● **FRAGMENTO DEL TEXTO**
┌──

VIDA EN COMUNIDAD
(Parte 13)
Proseguimos con la publicación de su obra más conocida entre laicos, pastores y teólogos, VIDA EN COMUNIDAD. Consta de cinco capítulos. Estamos compartiendo el segundo capítulo, El Día en Común, donde el séptimo y el octavo subcapítulos son El Trabajo y La comida del mediodía.
- El Día en Común
Al amanecer, con alabanza;
Con plegarias al atardecer,
Nuestra pobre voz, Señor,
Te glorifica eternamente.
(LUTERO, según Ambrosio)
El Trabajo.
A continuación, la jornada del cristiano está dedicada al trabajo. «Sale el hombre a sus labores, a su trabajo hasta la tarde» (Sal 104, 33). En la mayoría de los casos, los miembros de la familia se separan durante el tiempo de su trabajo. Orar y trabajar son dos realidades diferentes. Y si la oración no debe ser obstaculizada por el trabajo, tampoco debe serlo el trabajo por la oración. La voluntad de Dios, que exige que el hombre trabaje seis días y descanse el séptimo para alegrarse en su presencia, exige también que cada día del cristiano esté marcado por el doble signo de la oración y el trabajo. La oración exige su tiempo, pero las horas del día corresponden fundamentalmente al trabajo. Sólo dando a estas dos realidades su valor correspondiente, es posible descubrir su carácter indivisible.
Sin el esfuerzo y el trabajo de la jornada, la oración no es oración, y sin la oración, el trabajo no es trabajo. Esto únicamente lo sabe el cristiano. Sólo teniendo un claro conocimiento de su diferencia es como se descubre la unidad entre ambos.
El trabajo coloca al hombre en el mundo de las cosas que esperan su actuación. Del mundo de la fraternidad el cristiano sale al mundo de las cosas impersonales, neutras, que le exigen objetividad; porque el mundo exterior no es más que un medio por el que Dios libera a los creyentes de ellos mismos, de su yo. Para cumplir su obra en el mundo de las cosas Dios hace que el hombre se olvide de sí mismo para enfrentarse con la realidad objetiva, exigente, impersonal. En el trabajo el hombre aprende a dejarse limitar por el objeto de su trabajo; de este modo el trabajo se convierte en el mejor remedio contra la pereza e indolencia de la naturaleza humana.

└──

● **DATOS PROPORCIONADOS**
┌──

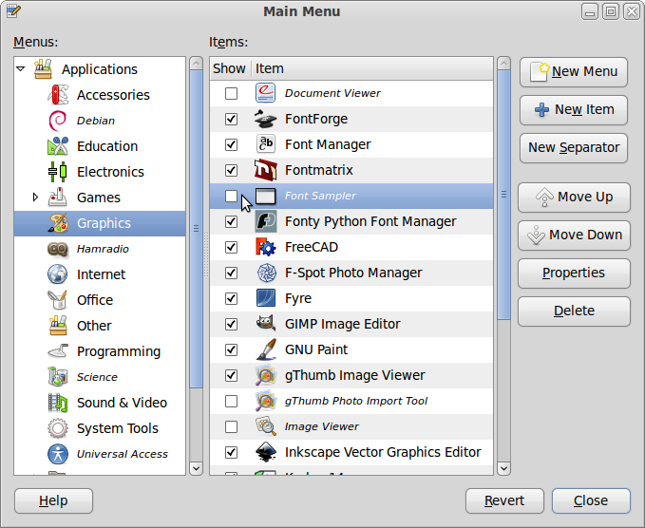Click the Inkscape Vector Graphics Editor icon
The image size is (645, 528).
point(266,452)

└──

● **CONJUNTO DE TAREAS**
1 – Según el fragmento sobre la vida en comunidad, ¿contra qué se convierte el trabajo en el mejor remedio?
2 – Repite del fragmento sobre la vida en comunidad todo lo que va desde "A continuación, la" hasta "su carácter indivisible.".
3 – Por favor, escribe lo que sigue en el fragmento sobre la vida en comunidad, a partir de donde termina.

● **LAS RESPUESTAS**
1 – Contra la pereza e indolencia de la naturaleza humana.

2 –
A continuación, la jornada del cristiano está dedicada al trabajo. «Sale el hombre a sus labores, a su trabajo hasta la tarde» (Sal 104, 33). En la mayoría de los casos, los miembros de la familia se separan durante el tiempo de su trabajo. Orar y trabajar son dos realidades diferentes. Y si la oración no debe ser obstaculizada por el trabajo, tampoco debe serlo el trabajo por la oración. La voluntad de Dios, que exige que el hombre trabaje seis días y descanse el séptimo para alegrarse en su presencia, exige también que cada día del cristiano esté marcado por el doble signo de la oración y el trabajo. La oración exige su tiempo, pero las horas del día corresponden fundamentalmente al trabajo. Sólo dando a estas dos realidades su valor correspondiente, es posible descubrir su carácter indivisible.

3 –
El contacto con las cosas mata las exigencias de nuestra carne. Sin embargo, esto sólo es posible si se sabe descubrir, a través de ellas, la presencia de Dios, que somete a sus criaturas a la ley del trabajo para liberarlas de sí mismas. No por ello el trabajo deja de ser trabajo; es más, puede decirse que sólo el hombre que conoce el verdadero sentido del trabajo no teme afrontar su dureza, en la lucha incesante con el mundo impersonal de las cosas. Sin embargo, al encontrar detrás de las cosas la presencia personal de Dios, el cristiano logra descubrir la unidad entre oración y trabajo, la unidad del día. Comprende así lo que significa el «orad sin cesar» del apóstol Pablo (1 Tes 5, 17). Su oración se prolonga durante toda la jornada, penetra en el trabajo y, lejos de interrumpirlo, lo potencia y lo afirma, dándole seriedad y alegría. De esta manera, toda palabra, toda acción y todo trabajo del cristiano se convierten en oración, no en el sentido ilusorio de rehuir la tarea encomendada, sino en el hecho de descubrir sin cesar la realidad de Dios a través de la severa impersonalidad de las cosas. «Todo cuanto hagáis de palabra o de obra, hacedlo en el nombre del Señor» (Col 3, 17).
Conseguida su unidad, la jornada del cristiano toma un carácter de orden y disciplina. Esta unidad debe ser buscada y hallada en la oración de la mañana, y confirmada en el trabajo. En la oración de la mañana, se decide la suerte del día. Con mucha frecuencia, el tiempo despilfarrado que nos llena de vergüenza, las tentaciones a las que sucumbimos, la debilidad y el desaliento en el trabajo, el desorden y la indisciplina en nuestros pensamientos y en nuestros encuentros con otras personas, etc., tienen su origen en nuestra negligencia en la oración de la mañana. La oración nos enseña a ordenar y distribuir mejor nuestro tiempo.
De igual modo, cuando sabemos descubrir a Dios a través de las cosas, adquirimos fuerza suficiente para vencer todas las tentaciones que cada jornada de trabajo trae consigo. Y las decisiones que debemos adoptar se vuelven más fáciles y sencillas cuando se toman, no por temor humano, sino solamente para complacer a Dios. «Todo lo que hagáis, hacedlo de corazón por el Señor, no por los hombres» (Col 3, 23).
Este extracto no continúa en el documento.